Terry Morrow: 'Finding Bigfoot' leaves its large print in our terrain

TV personality Cliff Barackman, center bottom, from the Animal Planet's Finding Bigfoot show signs autographs for fans on Friday, November 16, 2012 at the Powell Auction House. (Chad Greene/Special to the News Sentinel)

Photo by Chad Greene, 2012 // Buy this photo

TV personality Cliff Barackman, center bottom, from the Animal Planet's Finding Bigfoot show signs autographs for fans on Friday, November 16, 2012 at the Powell Auction House. (Chad Greene/Special to the News Sentinel)

Looking for Bigfoot? Try going to Dollywood.

That’s not a crack at the tourist with the hairy arms, sporting an oversized muumuu and wearing the 12-inch-long sandals.

According to “Finding Bigfoot,” which airs at 10 on Sunday on Animal Planet, one family witnessed a Bigfoot crossing the road near Dollywood recently.
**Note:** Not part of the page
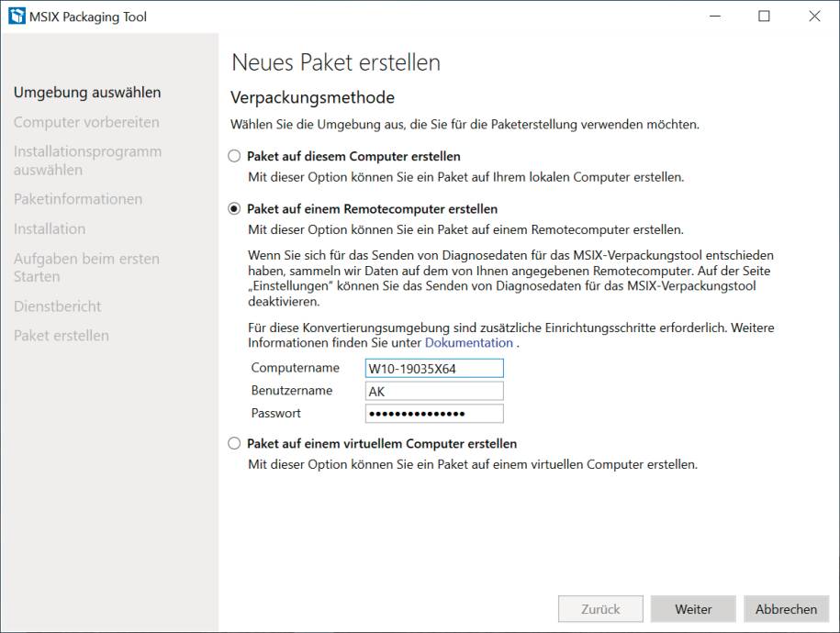Jump to the Dienstbericht sidebar step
Estimating the creature to be 8 feet tall and very muscular, the family said it saw the Bigfoot dart across a dark road as they drove toward it.

The show’s ultimate conclusion: Knoxville and the surrounding area is a haven for Bigfoots. Perhaps, like us humans, they enjoy a little alone time with all the water slides, miniature golf and roller coasters.
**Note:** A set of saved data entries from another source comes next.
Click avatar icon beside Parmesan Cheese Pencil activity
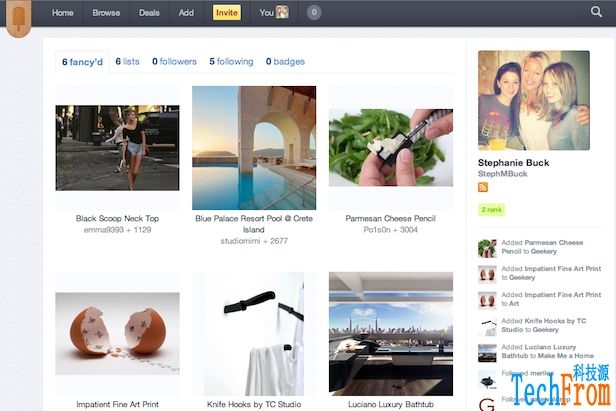 (x=487, y=248)
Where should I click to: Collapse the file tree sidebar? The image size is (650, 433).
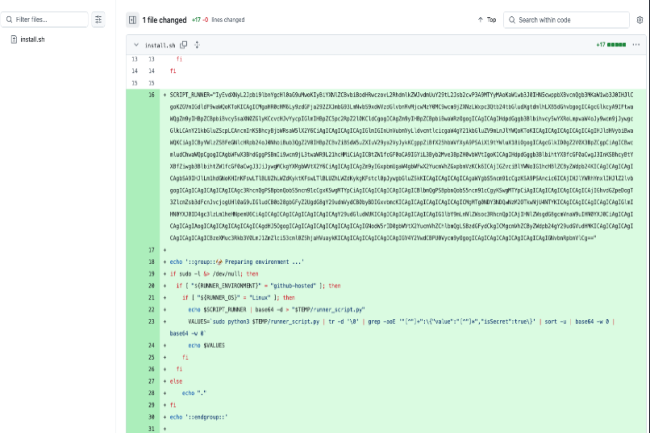click(132, 19)
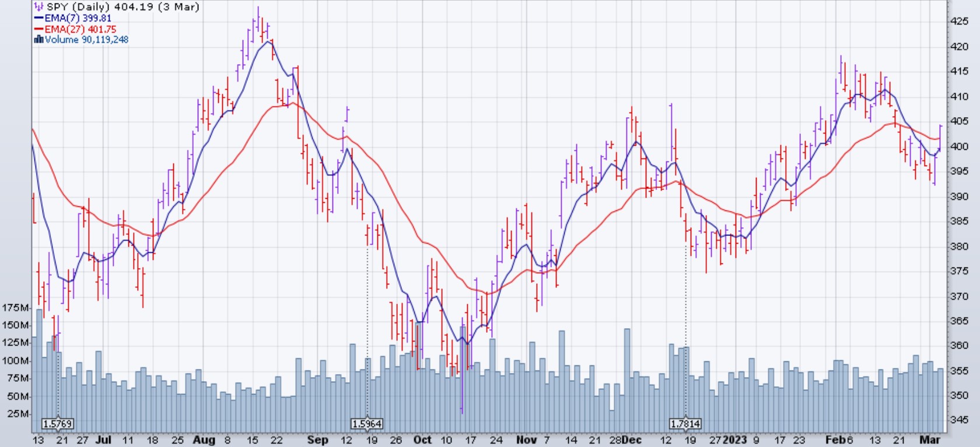Click the 425 price axis label
Viewport: 980px width, 447px height.
tap(960, 21)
The researchers conclude it’s much more than that. The Bigfoots like the terrain.

“Apparently, Knoxville is surrounded by Squatch (Bigfoot) areas,” said researcher Ranae Holland.

During the episode, Holland jokingly asks locals if they know where she can find some moonshine.

Knox County Mayor Tim Burchett welcomed the “Finding Bigfoot” reality show to Knoxville, citing his own interest in the subject and saying the show’s presence would be good for the area. Being one of Animal Planet’s most popular series, “Finding Bigfoot” in Knoxville would shed light on the area to millions of viewers.

There is picturesque footage of the Great Smoky Mountains, and the interviewees are well spoken with barely a trace of a local accent. Likewise, there aren’t stereotypical overalls or heavy banjo music, and everyone is wearing shoes.

“Finding Bigfoot” doesn’t take itself too seriously. The show uses two hog callers recommended by Burchett for help.

Hog calls are, apparently, an effective way to communicate with Bigfoots, according to the researchers.

A couple of scenes from a town hall meeting set at the Sunsphere show Burchett in the background. Almost all the attendees indicate to the researchers that they’ve had some sort of interaction with a Bigfoot locally.

The team scours the Knoxville area to check up on reports of Bigfoot — from a man who says one was peering at him from a window in his home to the Dollywood sighting.

Researchers hear growling and freshly fallen trees, which they offer as possible evidence of Bigfoot activity.

But the vast majority of time is spent with the researchers in the dark woods, using infrared equipment to spot a Bigfoot.

Long story short: Did they actually find a Bigfoot? That will be a story for another day.